Last but not least, the patient always needs to be present in the very centre of the decision-making process14. Today, patients have the right to receive full information about the available treatment options and their outcomes14. The patient’s preference, including that for open surgery or endo management, should be respected1415.
Table 1. Key recent studies of femoropopliteal ± below-the-knee revascularisation in patients presenting with chronic limb-threatening ischaemia (Rutherford 4-6).

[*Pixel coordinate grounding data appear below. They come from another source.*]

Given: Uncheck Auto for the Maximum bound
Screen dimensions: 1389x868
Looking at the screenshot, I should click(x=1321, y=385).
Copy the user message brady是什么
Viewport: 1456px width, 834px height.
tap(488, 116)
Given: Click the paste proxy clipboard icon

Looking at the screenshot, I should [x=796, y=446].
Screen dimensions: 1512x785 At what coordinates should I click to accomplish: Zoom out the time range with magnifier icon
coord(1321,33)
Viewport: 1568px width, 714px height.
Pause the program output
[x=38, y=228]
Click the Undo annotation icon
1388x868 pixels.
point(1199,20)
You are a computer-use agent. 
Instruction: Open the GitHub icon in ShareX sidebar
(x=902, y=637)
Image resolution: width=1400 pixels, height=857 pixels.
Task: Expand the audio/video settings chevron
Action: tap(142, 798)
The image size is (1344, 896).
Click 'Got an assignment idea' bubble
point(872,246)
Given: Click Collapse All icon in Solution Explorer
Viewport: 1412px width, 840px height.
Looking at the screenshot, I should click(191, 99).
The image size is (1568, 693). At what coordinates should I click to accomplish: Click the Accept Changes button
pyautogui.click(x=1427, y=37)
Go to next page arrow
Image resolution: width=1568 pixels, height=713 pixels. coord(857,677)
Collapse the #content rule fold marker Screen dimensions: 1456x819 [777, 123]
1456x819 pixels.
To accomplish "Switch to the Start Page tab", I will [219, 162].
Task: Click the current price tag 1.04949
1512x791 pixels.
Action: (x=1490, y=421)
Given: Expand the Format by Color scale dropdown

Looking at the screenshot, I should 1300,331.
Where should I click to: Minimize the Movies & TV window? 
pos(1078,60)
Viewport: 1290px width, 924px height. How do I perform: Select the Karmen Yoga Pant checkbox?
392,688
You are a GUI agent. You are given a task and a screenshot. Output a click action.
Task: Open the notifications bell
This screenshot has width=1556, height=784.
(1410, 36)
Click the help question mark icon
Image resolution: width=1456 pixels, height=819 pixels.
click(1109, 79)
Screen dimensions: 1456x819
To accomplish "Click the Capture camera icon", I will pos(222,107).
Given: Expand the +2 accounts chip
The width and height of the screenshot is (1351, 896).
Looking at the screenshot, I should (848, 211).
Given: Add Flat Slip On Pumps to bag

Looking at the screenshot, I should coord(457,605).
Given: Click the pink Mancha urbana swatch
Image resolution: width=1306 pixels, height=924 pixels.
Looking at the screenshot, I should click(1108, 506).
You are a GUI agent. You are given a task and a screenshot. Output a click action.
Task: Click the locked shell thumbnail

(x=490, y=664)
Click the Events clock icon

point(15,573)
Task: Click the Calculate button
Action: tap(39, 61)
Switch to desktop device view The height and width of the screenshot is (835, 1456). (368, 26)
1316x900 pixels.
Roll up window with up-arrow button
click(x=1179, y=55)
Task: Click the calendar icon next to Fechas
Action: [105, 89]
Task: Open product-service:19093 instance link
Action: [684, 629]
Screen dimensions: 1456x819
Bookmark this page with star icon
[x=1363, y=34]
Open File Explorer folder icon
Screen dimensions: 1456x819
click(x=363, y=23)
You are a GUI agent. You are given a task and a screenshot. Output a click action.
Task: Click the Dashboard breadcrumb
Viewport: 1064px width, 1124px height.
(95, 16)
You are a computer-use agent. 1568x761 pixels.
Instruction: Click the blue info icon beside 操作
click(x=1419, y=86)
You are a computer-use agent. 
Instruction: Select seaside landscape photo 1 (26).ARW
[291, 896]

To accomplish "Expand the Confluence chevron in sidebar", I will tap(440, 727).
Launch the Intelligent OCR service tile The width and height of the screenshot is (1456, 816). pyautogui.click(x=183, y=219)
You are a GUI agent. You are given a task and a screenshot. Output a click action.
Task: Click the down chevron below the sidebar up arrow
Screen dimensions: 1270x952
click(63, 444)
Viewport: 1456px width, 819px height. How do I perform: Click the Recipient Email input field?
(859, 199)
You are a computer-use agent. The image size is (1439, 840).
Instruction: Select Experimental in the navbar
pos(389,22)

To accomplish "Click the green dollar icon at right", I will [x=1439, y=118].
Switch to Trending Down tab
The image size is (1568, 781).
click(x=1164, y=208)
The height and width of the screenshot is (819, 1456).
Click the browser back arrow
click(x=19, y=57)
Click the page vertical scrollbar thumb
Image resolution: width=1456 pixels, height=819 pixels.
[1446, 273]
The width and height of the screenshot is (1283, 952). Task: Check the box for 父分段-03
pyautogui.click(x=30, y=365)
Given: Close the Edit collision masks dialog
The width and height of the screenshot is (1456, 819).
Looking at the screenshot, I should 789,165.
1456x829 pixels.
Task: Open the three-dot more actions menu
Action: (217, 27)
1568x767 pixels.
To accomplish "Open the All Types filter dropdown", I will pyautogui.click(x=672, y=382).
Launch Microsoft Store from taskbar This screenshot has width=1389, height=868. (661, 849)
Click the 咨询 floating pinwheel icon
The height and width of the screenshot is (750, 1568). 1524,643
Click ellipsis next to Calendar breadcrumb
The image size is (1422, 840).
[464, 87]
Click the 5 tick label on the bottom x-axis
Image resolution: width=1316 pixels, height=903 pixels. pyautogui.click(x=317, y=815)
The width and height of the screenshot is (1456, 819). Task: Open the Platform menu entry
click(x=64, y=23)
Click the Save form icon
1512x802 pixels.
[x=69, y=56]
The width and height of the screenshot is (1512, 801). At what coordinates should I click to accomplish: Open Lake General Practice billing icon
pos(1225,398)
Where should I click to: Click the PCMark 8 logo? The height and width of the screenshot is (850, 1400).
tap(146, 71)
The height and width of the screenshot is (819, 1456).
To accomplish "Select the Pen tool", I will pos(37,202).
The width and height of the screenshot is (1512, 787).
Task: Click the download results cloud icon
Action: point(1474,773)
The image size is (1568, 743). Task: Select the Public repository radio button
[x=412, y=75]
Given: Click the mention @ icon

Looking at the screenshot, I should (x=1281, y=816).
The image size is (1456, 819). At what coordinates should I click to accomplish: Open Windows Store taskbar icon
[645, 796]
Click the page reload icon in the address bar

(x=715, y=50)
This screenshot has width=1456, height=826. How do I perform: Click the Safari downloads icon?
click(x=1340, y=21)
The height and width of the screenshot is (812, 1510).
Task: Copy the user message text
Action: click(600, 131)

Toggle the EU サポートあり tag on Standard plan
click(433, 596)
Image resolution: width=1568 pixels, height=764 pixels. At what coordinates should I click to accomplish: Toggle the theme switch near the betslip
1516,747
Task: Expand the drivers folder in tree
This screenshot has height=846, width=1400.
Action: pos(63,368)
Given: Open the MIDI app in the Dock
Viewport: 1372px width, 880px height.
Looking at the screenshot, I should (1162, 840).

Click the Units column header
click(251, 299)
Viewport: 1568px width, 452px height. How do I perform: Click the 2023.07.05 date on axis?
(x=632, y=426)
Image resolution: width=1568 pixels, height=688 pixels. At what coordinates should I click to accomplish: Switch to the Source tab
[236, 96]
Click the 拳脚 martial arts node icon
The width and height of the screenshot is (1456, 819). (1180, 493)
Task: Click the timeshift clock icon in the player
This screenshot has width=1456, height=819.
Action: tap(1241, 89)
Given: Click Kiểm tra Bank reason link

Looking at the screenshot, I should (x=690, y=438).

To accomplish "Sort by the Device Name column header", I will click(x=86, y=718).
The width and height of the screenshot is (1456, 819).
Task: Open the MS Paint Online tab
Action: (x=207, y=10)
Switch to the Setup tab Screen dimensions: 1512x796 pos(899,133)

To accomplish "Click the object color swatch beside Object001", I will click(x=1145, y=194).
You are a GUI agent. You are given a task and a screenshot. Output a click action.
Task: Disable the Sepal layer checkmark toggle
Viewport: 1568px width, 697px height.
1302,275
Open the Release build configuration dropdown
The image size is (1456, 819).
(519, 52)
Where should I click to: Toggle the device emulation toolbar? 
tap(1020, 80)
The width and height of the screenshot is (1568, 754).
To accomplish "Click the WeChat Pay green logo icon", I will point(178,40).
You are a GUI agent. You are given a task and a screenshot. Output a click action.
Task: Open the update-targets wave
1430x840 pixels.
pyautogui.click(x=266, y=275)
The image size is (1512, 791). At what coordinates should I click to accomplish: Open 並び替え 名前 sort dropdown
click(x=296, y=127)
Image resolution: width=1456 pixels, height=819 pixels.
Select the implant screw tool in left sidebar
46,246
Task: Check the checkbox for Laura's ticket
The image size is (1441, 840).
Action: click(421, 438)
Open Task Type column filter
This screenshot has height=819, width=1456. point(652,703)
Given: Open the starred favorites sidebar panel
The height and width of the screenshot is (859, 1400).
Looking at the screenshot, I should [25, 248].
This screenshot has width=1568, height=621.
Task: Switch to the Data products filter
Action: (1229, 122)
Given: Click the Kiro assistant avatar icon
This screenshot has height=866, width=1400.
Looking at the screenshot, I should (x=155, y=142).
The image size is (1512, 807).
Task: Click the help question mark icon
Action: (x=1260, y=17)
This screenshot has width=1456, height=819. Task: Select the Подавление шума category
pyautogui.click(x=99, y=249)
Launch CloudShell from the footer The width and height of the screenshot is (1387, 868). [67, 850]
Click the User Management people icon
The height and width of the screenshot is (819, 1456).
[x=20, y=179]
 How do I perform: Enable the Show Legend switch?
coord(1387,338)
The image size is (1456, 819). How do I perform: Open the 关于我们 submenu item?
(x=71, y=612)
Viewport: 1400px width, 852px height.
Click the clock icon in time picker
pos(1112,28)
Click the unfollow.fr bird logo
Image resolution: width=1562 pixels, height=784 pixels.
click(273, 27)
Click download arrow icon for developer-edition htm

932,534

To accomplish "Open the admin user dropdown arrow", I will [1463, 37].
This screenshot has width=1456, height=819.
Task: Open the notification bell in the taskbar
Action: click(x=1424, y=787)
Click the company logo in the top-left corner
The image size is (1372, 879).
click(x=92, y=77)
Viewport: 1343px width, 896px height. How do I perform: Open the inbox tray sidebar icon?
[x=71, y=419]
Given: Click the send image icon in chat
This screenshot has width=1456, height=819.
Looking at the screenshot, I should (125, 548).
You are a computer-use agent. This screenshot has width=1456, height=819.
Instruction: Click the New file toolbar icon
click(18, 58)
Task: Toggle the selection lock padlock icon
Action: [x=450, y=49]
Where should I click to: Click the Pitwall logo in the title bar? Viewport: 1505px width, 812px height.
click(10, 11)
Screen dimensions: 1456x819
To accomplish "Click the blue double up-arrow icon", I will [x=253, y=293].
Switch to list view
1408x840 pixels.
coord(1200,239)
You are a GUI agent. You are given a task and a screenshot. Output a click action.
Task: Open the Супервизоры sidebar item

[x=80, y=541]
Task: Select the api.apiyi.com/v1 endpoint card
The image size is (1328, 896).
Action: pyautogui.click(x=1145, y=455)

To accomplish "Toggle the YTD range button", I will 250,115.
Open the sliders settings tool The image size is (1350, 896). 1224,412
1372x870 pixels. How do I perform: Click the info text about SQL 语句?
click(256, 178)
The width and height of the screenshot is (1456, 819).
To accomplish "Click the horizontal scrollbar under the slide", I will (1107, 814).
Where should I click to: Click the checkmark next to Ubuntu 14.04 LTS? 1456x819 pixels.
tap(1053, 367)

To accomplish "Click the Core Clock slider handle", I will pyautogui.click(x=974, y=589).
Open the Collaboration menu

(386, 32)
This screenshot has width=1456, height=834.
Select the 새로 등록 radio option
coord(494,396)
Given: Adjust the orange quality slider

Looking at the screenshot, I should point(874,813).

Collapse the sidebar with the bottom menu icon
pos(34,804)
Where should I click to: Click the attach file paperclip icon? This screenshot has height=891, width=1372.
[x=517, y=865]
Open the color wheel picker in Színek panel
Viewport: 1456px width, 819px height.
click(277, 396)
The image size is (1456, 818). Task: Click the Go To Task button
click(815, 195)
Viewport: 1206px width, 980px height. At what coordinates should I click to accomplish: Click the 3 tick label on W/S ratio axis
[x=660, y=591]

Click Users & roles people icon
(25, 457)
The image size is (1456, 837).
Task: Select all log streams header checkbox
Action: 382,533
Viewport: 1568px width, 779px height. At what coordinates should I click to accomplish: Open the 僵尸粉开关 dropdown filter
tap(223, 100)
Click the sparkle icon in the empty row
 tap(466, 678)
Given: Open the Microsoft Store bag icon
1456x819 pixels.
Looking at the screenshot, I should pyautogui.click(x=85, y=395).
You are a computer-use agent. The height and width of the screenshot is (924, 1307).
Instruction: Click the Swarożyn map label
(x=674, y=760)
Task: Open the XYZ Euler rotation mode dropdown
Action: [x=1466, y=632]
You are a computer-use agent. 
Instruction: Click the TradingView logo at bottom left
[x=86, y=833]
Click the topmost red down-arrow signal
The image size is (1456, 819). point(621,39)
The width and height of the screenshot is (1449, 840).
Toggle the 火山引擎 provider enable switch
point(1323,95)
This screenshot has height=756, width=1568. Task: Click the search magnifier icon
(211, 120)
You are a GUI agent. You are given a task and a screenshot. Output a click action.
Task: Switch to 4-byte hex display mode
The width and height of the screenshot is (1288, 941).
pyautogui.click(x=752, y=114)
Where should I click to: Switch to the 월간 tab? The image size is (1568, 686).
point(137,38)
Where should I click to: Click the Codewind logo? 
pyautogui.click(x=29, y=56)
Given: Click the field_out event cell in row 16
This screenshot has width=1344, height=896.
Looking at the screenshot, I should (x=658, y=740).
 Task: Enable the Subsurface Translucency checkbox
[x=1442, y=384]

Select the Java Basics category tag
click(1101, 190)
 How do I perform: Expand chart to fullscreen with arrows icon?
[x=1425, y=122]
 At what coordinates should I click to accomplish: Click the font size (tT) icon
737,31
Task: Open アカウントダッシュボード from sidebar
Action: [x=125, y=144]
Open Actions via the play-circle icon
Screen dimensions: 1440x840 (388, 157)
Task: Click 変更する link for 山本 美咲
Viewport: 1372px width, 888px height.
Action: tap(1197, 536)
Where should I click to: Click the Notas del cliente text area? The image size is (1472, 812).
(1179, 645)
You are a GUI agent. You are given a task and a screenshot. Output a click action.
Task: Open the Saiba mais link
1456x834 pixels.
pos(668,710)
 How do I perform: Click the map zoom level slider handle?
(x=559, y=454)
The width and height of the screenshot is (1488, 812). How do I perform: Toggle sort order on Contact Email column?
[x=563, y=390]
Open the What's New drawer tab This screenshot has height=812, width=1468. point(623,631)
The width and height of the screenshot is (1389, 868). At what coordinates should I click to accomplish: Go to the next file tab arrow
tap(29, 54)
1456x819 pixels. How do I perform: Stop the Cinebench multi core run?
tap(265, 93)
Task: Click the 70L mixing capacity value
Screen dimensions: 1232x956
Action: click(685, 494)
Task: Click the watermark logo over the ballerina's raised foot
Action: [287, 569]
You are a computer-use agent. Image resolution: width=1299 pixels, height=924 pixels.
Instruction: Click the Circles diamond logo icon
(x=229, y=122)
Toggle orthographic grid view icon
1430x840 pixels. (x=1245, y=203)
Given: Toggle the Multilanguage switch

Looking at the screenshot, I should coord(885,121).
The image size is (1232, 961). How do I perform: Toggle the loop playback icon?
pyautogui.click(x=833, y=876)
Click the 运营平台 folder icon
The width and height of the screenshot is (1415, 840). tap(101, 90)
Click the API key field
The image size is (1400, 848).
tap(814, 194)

| Study - year | Design | N and mean follow-up | Intervention(s) | Main findings | Strengths/limitations | Comments |
|---|---|---|---|---|---|---|
| BEST-CLI3 -2022 | Randomised | 1,830 (FP±BTK) ~3 years | Endo vs OS OS=OVB (Cohort-1) OS=OthB (Cohort-2) PBA ~20% DCD ~50% | ↓ MALE/death in OVB-OS vs endo No difference in MALE/death in OthB-OS vs endo Better HRQoL indices in endo vs OS ↓ Major reintervention and death with DCB vs non-DCD | Patients/lesions deemed suitable for both endo and OS | 72% diabetics 67% significant tibial disease OS benefit driven by more reinterventions in endo |
| BASIL-24 -2023 | Randomised | 345 (BTK±FP) ~3.5 years | Endo* vs OS (VB) | Significant ↓ in MA/death in endo 53% vs 63% No difference in MALE No difference in HRQoL | Underpowered (N=600 planned) | Endo more cost-effective Crossover greater in OS than in endo (27% vs 19%) |
| BASIL-35 -2025 | Randomised | 481 (FP±BTK) ~3 years | PBA±BMS (n=160) vs DCB±BMS (n=161) vs DES (n=159) | No statistically significant benefit of DCD in MA/death BUT Numerical DCD superiority: MA/death incidence 66% vs 60% vs 58% | Underpowered (N=861 planned) | ~25% of patients randomised to DCDs did not receive the allocated management Crossover from PBA±BMS to DCB/DES favoured PBA and BMS on ITT analysis Suggestion of cost benefit of DCDs |
| SWEDEPAD 16 -2025 | Registry-based randomisation | 2,355 (FP) ~3 years | DCD vs non-DCD | No difference in MA No difference in mortality ↓ Reintervention with DCD (within first 12 m)# | All-comer recruitment encouraged but "not always feasible" Technical reasons for non-enrolment not captured | Upfront stenting strategy in ~13% Final stenting >30% |
| SWEDVASC-DM7 -2025 | Registry | 1,677 (FP±BTK) ~2 years | DCD vs non-DCD | ↓ MA/death with DCD | All-comer All DM patients Real-life | 100% diabetes |
| US Medicare-CLTI Analysis (USM-CLTIE)8 -2026 | Registry (Medicare) | 108,304 (FP) 5 years | PBA±BMS (10% BMS) vs DCB±BMS (3% BMS) vs DES (100% DES) |
Statistically significant benefit of DCD: MA/death 75.7% vs 71.2% vs 71.7% ↓ MALE with DCD ↓ Reintervention with DCD | All-comer Real-life | NNT for ↓ MA/death with DCD: ~15 at 2 years ~25 at 5 years |
| Limb-related events are per index (study) limb. *Mostly PBA; #not sustained over longer-term follow-up. BTK: below-the-knee (target lesion location); BMS: bare metal stent; DCB: drug-coated balloon; DCD: drug-coated/drug-eluting device; DES: drug-eluting stent; DM: diabetes mellitus; endo: endovascular treatment; FP: femoropopliteal (target lesion location); HRQoL: health-related quality of life; ITT: intention-to-treat; MA: major amputation; MALE: major adverse limb event (above-ankle amputation or major reintervention); NNT: number needed to treat; OS: open surgery; OthB: other bypass (spliced vein, arm vein, cadaveric vein, or prosthetic graft); OVB: optimal venous bypass (i.e., single segment of great saphenous); PBA: plain balloon angioplasty; VB: (any) venous bypass | ||||||
Conflict of interest statement
The authors have no conflicts of interest to declare.